[Records for locating described items]
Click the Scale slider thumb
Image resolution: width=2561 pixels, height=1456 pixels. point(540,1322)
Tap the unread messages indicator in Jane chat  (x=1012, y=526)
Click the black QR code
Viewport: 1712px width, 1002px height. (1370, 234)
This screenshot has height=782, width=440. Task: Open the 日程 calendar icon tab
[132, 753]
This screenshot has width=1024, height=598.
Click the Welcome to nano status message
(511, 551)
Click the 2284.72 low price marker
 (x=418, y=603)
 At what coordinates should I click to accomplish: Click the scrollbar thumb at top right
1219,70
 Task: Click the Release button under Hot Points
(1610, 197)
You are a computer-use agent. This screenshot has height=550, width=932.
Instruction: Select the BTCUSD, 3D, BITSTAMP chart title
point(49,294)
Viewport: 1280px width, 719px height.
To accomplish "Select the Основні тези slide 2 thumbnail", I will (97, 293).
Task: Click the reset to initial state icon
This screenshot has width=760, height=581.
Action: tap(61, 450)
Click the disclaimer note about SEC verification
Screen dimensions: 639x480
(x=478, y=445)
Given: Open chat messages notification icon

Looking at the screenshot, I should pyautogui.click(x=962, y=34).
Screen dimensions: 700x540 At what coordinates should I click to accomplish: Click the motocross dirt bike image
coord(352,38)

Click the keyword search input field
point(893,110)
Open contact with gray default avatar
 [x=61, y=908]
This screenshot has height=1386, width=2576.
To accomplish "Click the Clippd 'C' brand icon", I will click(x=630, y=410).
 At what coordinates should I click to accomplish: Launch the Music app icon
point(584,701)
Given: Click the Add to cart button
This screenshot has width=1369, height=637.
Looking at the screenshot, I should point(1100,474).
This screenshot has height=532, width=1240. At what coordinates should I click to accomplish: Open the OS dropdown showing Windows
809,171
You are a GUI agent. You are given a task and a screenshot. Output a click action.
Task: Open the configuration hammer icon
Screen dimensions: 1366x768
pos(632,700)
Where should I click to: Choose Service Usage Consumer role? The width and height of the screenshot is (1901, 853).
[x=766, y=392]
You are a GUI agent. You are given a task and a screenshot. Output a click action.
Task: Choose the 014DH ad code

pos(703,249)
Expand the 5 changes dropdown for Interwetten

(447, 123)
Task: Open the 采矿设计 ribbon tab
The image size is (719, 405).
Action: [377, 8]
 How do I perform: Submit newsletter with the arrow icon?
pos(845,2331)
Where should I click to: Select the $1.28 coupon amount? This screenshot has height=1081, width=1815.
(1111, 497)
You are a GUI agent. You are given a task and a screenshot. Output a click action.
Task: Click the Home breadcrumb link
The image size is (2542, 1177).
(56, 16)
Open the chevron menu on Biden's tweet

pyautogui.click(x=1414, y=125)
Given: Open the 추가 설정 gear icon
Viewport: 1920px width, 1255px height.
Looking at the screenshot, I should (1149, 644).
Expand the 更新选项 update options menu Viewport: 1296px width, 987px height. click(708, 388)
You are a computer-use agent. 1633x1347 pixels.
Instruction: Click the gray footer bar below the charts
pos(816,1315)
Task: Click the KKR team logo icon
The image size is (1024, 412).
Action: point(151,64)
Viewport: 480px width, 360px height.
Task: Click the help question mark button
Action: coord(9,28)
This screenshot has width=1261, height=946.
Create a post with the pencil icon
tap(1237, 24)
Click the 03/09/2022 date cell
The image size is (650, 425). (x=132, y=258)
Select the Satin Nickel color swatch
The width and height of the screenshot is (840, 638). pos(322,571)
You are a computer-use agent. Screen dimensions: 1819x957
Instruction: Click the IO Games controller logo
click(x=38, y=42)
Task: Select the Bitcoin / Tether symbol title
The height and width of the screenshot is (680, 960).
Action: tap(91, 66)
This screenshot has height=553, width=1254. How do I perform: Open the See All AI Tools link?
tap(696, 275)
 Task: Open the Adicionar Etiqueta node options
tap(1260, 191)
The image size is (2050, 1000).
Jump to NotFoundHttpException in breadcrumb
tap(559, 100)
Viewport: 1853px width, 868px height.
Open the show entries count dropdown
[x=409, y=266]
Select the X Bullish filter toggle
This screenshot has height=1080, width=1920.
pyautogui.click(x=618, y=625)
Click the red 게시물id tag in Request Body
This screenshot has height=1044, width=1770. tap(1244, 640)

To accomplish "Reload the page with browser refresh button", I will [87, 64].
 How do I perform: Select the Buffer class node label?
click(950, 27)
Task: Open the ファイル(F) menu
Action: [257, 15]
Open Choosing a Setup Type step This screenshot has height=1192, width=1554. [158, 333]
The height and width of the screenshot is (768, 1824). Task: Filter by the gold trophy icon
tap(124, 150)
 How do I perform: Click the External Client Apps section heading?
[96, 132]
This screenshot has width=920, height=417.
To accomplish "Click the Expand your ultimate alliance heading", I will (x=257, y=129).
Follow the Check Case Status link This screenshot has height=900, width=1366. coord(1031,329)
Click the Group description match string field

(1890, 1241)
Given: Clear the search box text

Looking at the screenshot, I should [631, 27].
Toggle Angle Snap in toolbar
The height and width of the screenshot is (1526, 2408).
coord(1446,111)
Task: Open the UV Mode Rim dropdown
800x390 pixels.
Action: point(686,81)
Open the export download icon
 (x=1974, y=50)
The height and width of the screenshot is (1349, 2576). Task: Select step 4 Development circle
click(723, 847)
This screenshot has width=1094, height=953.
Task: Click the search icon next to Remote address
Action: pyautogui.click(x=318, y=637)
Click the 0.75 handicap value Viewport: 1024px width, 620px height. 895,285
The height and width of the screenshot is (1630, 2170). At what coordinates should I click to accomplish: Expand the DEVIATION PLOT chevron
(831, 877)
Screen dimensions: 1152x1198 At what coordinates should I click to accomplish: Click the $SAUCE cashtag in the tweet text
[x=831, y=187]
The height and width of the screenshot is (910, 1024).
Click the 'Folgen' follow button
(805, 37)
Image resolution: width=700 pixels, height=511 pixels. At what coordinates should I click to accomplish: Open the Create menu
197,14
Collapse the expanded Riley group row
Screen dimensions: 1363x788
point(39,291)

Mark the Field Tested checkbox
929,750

- _REQUEST_:
Rewrite the stretch of the records from the start through the line containing "will (97, 293).", both ends included, leaving the requests and any other text outside the answers as they are. In the answers, multiply every number, coordinates and dimensions alike, by 2.25 and round each result to a whole number, with halves rounded up.

- _CORRECT RESULT_:
Click the Scale slider thumb
Image resolution: width=5762 pixels, height=3276 pixels. point(1215,2975)
Tap the unread messages indicator in Jane chat  (x=2277, y=1184)
Click the black QR code
Viewport: 3852px width, 2255px height. (3083, 527)
This screenshot has height=782, width=440. Task: Open the 日程 calendar icon tab
[297, 1694]
This screenshot has width=1024, height=598.
Click the Welcome to nano status message
(1150, 1240)
Click the 2284.72 low price marker
 (x=941, y=1357)
 At what coordinates should I click to accomplish: Click the scrollbar thumb at top right
2743,158
 Task: Click the Release button under Hot Points
(3623, 443)
You are a computer-use agent. This screenshot has height=550, width=932.
Instruction: Select the BTCUSD, 3D, BITSTAMP chart title
point(110,662)
Viewport: 1280px width, 719px height.
To accomplish "Select the Основні тези slide 2 thumbnail", I will (218, 659).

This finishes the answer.